In her engaging book, The Happiest Mom, author Meagan Francis says this: “I’m not recommending that you completely give up your standards, but by embracing a slower pace and setting realistic goals, you’ll cultivate more happiness for the whole family.” While raising her five children, Meagan discovered that we need to be gentle with ourselves, and permit ourselves sometimes to compromise gracefully for the sake of family bliss. This is a lesson I am (slowly) learning.
First, stop comparing yourself to others. There are some families that appear to be real-food superheroes: baking sourdough bread, brewing kombucha, fermenting sauerkraut, culturing kefir, raising a backyard cow…you know who I mean. This may even be you, but if it’s not (which is most of us), let go of the belief that you must reach these same goals; give yourself some wiggle room to grow and change. Your time will come when these projects or aspirations will find their way into your days.
Next, take heart that “second best” is not necessarily “second-rate” (of course, this could mean something different to those healing certain health conditions). Using some canned foods (e.g., salmon, sardines and beans), brown rice pasta, jarred salsa, store-bought tostadas, bagged corn chips, serving a smoothie as a side dish, or eating the same meal three nights in a row may help you find a sense of calm and do-ability in the bustle of creating family meals.
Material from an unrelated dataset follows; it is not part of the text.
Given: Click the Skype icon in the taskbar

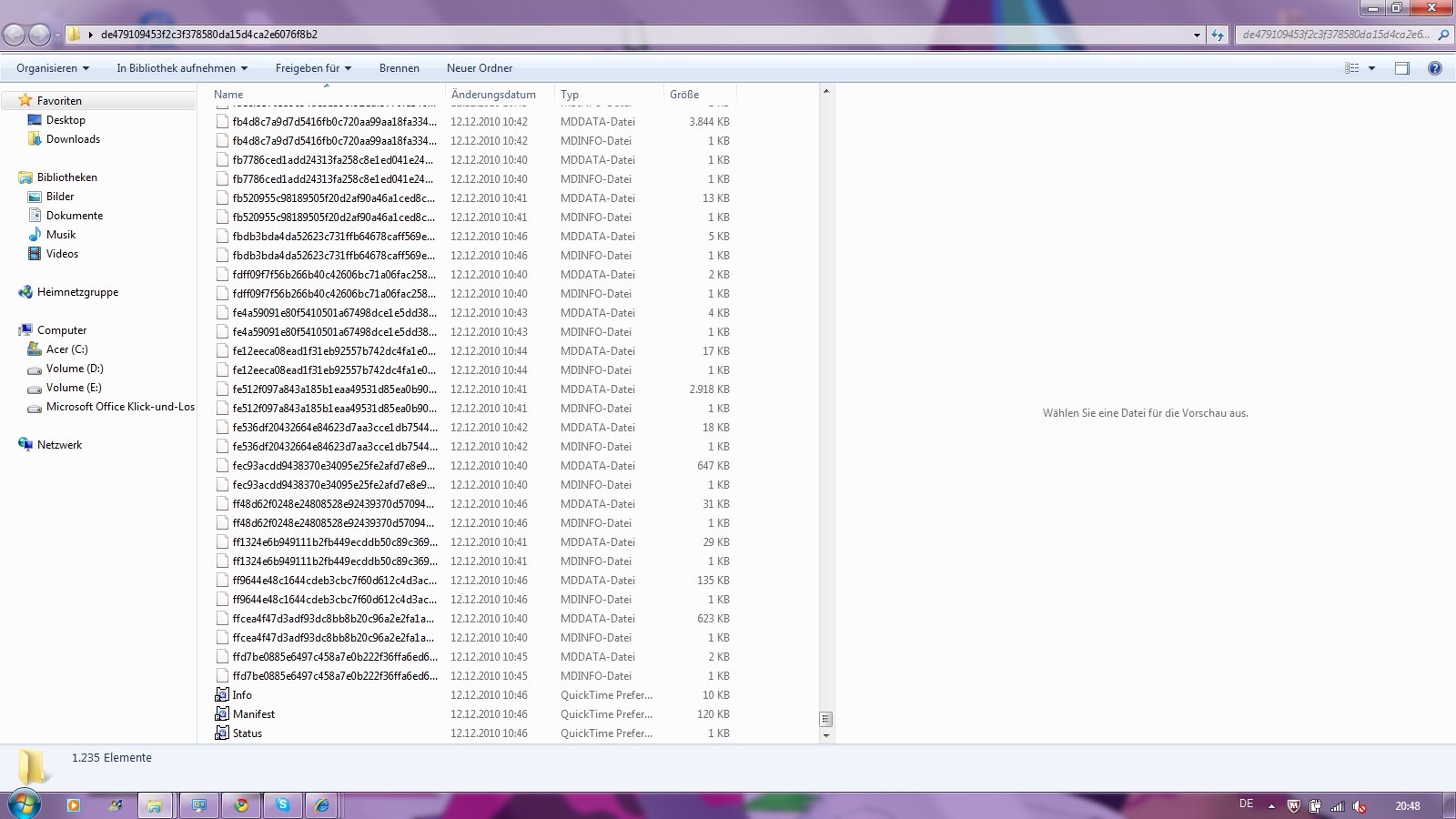Looking at the screenshot, I should coord(283,805).
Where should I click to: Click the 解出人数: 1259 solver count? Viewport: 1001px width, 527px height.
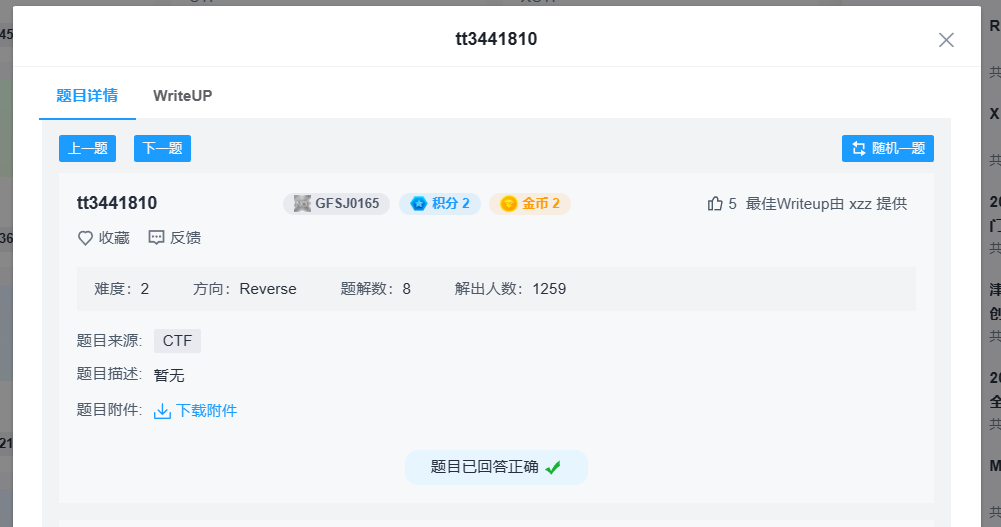[x=510, y=289]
Refer to the Weston A. Price Foundation shopping guide for direction on the best and second best choices (it is available for purchase or comes free with Foundation membership).
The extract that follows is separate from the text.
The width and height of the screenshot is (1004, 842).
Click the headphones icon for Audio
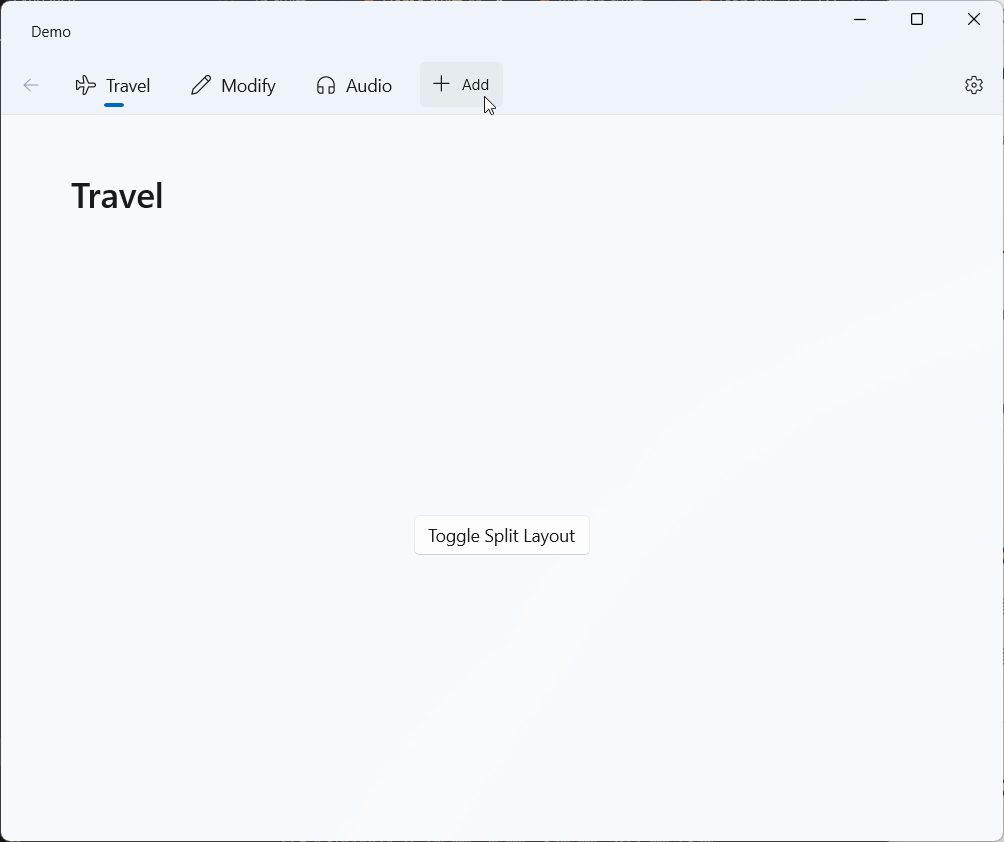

Finally, rework any priorities that are getting in the way of regularly serving a soul-nurturing family meal at least five times a week. Purposefully schedule enough downtime to embrace everything under the umbrella of feeding your family well and make meal prep, cleanup, and inventive creations a team effort, while steadily elbowing out distractions (such as TV and phones). And when the going gets frazzled, frenzied, and fast, allow yourself to make “second best” adjustments where needed to ensure that shared family meals happen. Remember, you’re doing much more than giving your family vitamins and brain-building fats when you dedicate attention to food—you are gluing your family together with lifelong bonds, while slowly and surely launching your precious babies into the world with a strong sense of security, confidence, and belonging, and a solid foundation of Grandma-approved manners.